Another local volunteer, Zach Carey, has been involved with Kairos for around six years now, and he shared many of the same sentiments regarding Kairos’s work as his fellow volunteer Castens.

“You will never do anything more rewarding and life changing than Kairos,” Carey said. “You can see Jesus move and bless in prison more than a lifetime of sitting in church. It will truly change your views on everything. I am just happy God lets me be a part of His plan and will. He has one, it’s up to us to decide to be a part of it or not.”

Carey said that his personal favorite way to work within Kairos is in leading everyone in worship and fellowshipping with the inmates, but he also admitted that, like many other volunteers, he wasn’t always so eager to join the effort at first.

“It’s actually tough to get volunteers to go, but once they do, most are forever involved,” he said. “It sounded like a good idea to me at first but I didn’t actually want to go. I spent all my young life trying to stay out of Parchman and going in willingly was a hard thought.”

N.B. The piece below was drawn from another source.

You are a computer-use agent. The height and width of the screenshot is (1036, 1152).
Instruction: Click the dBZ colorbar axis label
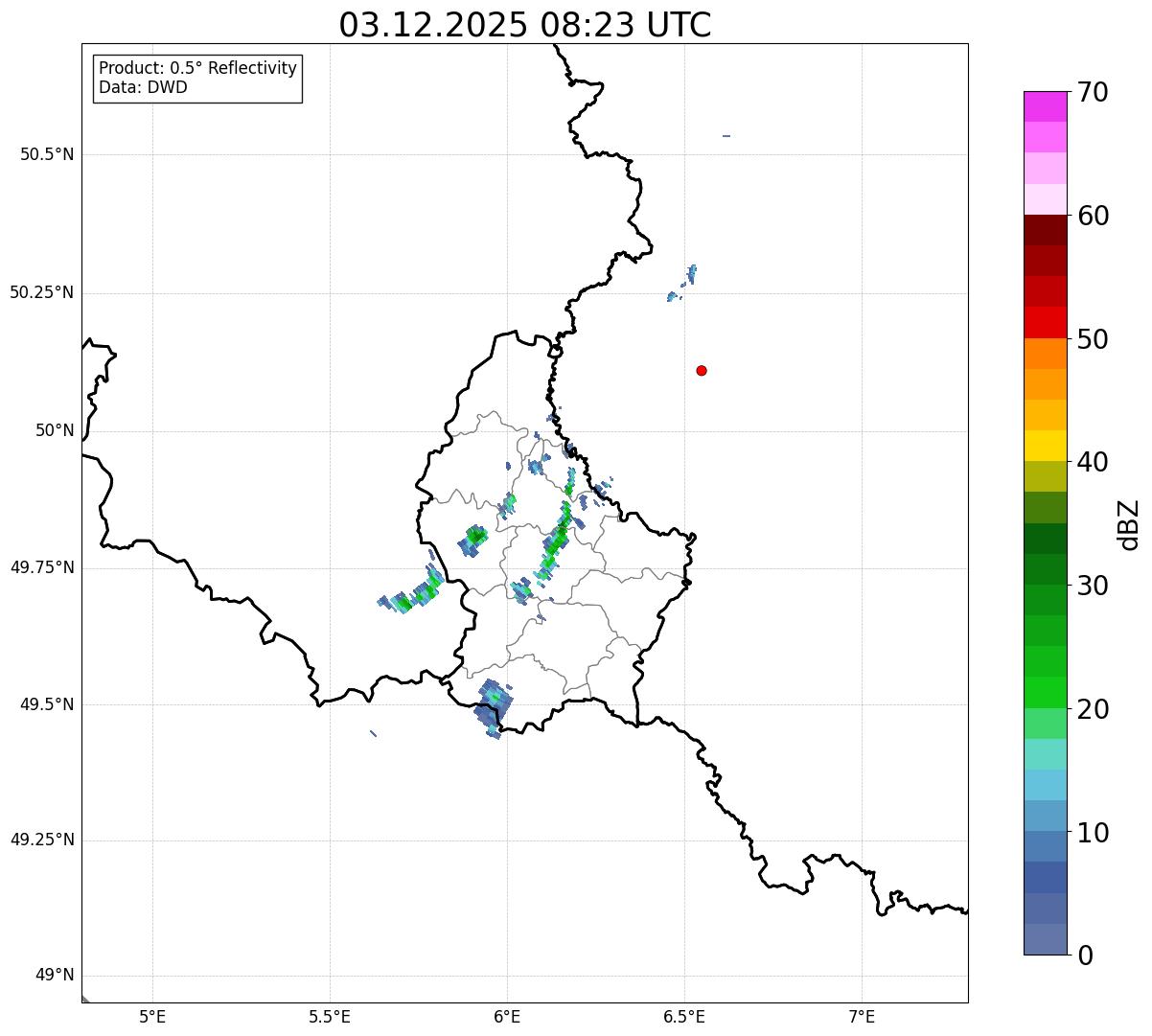coord(1129,523)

However, once Carey joined up, he realized that he and other volunteers had become part of something much bigger and more important than themselves.

“I think Kairos is so important because Jesus wants every soul, not just those outside the prison,” he said. “People go all over the world spreading the Gospel, and that is fantastic, but these inmates, when and if they get out, are going to be moving back to our towns here in Mississippi. Once God changes a life, the life then affects others, whether that be friends, families, neighbors, or even strangers.”

Yet another local volunteer, Casey Dunn, was so moved by his experiences with Kairos that he took his efforts one step further and began his own program mentoring local youth in a program called Straight Talk of Oxford.

Dunn said that once he became involved with Kairos, he began to explore his own past and realized that he had perhaps had made some mistakes that could have easily landed him in the same position as the incarcerated men with whom he was fellowshipping, a stark reality check that made him realize the valuable opportunity he had to make a difference.

“It was really humbling to know that I can use somebody broken like me to help someone else broken like me,” Dunn said.

Inspired by a conversation he had with an inmate about the inmate’s wishes to go back and save even just one kid from taking the same path that he had, Dunn finally gave into what he felt was his calling to take this vision and make it a reality.

“God put it into my heart to do it, and I ran from it for a long time, and he finally sat me down and told me this is what you’re going to do,” he said.

After a modest beginning consisting of two kids and five adult mentors, Dunn said the group has grown, eventually partnering with local group Operation Life Vision, and that a new facility is on the way.

For Dunn, it’s important for the youth to understand that the mentors are coming to them as humans who have also made mistakes, but who are trying to actively teach others as a result of these mistakes, and he said that the program becomes truly rewarding when youth embrace the program and show the kind of growth and progress he and the other mentors know they are capable of.

According to the Kairos Ministry’s website, www.kairosprisonminstry.org, the Greek word “Kairos” is roughly defined as meaning in “God’s special time” or in the “Fullness of Time,” which the group identifies as signifying the special opportunity their organization offers participants to reconsider and reevaluate their own life and the choices they continue to make.

Volunteers like Castens, Carey, and Dunn all seem to grasp the weight of the impact the program can have not only on inmates, but for the volunteers as well, as the ministry allows them to bear witness and play a role in something truly special.

“In Kairos, we get to see miracles happen,” Castens said. “We get to see God do what only God can do, in changing very hard-hearted people, in giving them hope, in changing their whole perspective, and literally giving them new life.”